New Delhi: Even as Indian companies lose more money due to security breaches, enterprises have scaled down information security budgets by 17% in 2014 over the last year, PricewaterhouseCoopers LLP (PwC) said on Monday.

The average cost of a security incident for Indian companies has more than doubled from $194 (about Rs.11,902) in 2013 to $414 (about Rs.25,399) in 2014 and there has been a 20% increase in average losses as a consequence, the Global Information Security Survey 2014 said. On the other hand, Indian companies have reduced the average security spending from $4.8 million (Rs.294.5 million) in 2013 to $4 million (Rs.245.4 million) in 2014.

The survey is based on the responses from over 350 C-suite executives, vice-presidents and directors of IT (information technology) and information security, across 17 industries.

“Cyber security is no longer an issue that concerns only IT and security professionals. The impact has extended to the C-suite and boardroom. It is now a persistent business risk. Awareness and concern about such security incidents and threats are a priority for the consumers as well," said Sivarama Krishnan, executive director and leader, India Cyber Security, Governance Risk and Compliance Services. “At the heart of organisational security is the human parameter. Organisations in India need to increase engagement levels with employees to manage this better."

While employee and customer records continue to be the top targets of cyber attacks, insiders (current and former employees) remain the most common causes of incidents. “Compromise of customer records may interrupt smooth running of business, leave the organization exposed to legal action, result in loss of customers and may also damage the reputation of the organization," it said.

The lack of board-level involvement in key areas of security continues to be a major challenge for the Indian enterprises. Almost 37% of the respondents cited board-level leadership as an obstacle in enhancing overall strategic effectiveness of the organisation.

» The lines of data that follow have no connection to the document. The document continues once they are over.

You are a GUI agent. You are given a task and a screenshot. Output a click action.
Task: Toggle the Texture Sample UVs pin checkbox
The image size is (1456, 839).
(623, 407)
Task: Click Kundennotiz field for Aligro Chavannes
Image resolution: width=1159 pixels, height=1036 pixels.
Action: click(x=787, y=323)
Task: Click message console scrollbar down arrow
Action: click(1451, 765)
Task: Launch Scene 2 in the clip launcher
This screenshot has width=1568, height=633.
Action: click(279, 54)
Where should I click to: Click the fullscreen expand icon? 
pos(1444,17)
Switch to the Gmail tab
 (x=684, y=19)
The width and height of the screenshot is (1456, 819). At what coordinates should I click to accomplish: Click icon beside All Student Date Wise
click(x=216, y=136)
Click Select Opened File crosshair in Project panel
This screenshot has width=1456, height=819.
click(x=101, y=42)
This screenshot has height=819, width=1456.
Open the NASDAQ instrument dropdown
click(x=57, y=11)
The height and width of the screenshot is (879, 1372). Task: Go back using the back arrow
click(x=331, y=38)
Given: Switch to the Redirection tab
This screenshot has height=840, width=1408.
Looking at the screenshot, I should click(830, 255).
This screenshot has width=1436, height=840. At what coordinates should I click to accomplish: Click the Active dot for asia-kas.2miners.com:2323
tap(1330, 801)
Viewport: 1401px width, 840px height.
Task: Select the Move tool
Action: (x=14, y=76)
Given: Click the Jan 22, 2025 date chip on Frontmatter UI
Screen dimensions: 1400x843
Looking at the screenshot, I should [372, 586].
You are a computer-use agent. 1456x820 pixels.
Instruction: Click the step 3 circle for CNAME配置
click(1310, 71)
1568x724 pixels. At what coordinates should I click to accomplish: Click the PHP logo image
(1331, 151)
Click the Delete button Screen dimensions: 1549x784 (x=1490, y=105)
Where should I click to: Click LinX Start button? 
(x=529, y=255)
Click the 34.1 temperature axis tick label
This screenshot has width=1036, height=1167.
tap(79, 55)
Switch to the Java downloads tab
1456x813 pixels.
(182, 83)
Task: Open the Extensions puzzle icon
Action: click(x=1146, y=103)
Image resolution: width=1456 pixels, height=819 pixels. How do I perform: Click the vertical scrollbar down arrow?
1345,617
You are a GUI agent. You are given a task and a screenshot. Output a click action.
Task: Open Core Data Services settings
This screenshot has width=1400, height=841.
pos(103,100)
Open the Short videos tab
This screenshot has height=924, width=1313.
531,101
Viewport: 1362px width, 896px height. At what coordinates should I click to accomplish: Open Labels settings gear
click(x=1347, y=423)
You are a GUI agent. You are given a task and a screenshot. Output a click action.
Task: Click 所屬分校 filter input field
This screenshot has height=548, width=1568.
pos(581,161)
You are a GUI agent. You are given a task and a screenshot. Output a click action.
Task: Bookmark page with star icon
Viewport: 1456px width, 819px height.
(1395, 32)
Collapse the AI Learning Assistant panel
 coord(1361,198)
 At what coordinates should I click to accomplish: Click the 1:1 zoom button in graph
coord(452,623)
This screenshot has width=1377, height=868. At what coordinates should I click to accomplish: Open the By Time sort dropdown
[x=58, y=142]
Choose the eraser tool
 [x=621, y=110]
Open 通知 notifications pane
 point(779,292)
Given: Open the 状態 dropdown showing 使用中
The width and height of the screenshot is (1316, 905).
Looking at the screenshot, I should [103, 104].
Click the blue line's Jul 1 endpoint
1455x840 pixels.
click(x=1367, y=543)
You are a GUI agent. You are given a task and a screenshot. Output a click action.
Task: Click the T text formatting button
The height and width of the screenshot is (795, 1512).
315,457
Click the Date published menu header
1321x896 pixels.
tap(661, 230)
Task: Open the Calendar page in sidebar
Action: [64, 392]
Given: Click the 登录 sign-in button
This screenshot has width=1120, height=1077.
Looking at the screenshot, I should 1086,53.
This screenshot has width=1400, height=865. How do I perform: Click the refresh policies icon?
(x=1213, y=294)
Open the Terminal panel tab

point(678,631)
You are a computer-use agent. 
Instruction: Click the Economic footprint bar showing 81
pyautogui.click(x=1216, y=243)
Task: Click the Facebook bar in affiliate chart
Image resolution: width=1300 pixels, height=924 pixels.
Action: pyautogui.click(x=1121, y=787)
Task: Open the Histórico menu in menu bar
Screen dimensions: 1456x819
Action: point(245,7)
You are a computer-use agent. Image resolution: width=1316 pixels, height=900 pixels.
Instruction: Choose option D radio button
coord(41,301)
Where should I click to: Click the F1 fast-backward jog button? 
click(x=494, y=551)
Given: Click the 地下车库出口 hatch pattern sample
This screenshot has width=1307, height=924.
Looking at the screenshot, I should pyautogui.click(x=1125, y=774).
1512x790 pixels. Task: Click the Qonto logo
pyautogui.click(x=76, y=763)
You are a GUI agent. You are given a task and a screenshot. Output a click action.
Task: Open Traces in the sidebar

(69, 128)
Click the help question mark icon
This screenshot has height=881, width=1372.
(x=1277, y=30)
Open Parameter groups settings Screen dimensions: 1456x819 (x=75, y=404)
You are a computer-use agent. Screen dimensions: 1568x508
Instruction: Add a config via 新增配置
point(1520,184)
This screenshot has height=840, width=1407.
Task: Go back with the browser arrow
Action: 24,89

“The lack of leadership to set a clear direction for the overall information security strategy along with insufficient capital and operating expenditures represent the major areas of concern for organisations today," the survey said. “Only 49% respondents believe that their board is involved in defining the security budget; moreover, only 39% believe that their board actively participates in reviewing current security and privacy risks. It indicates that organisations have not elevated information security to a board level issue."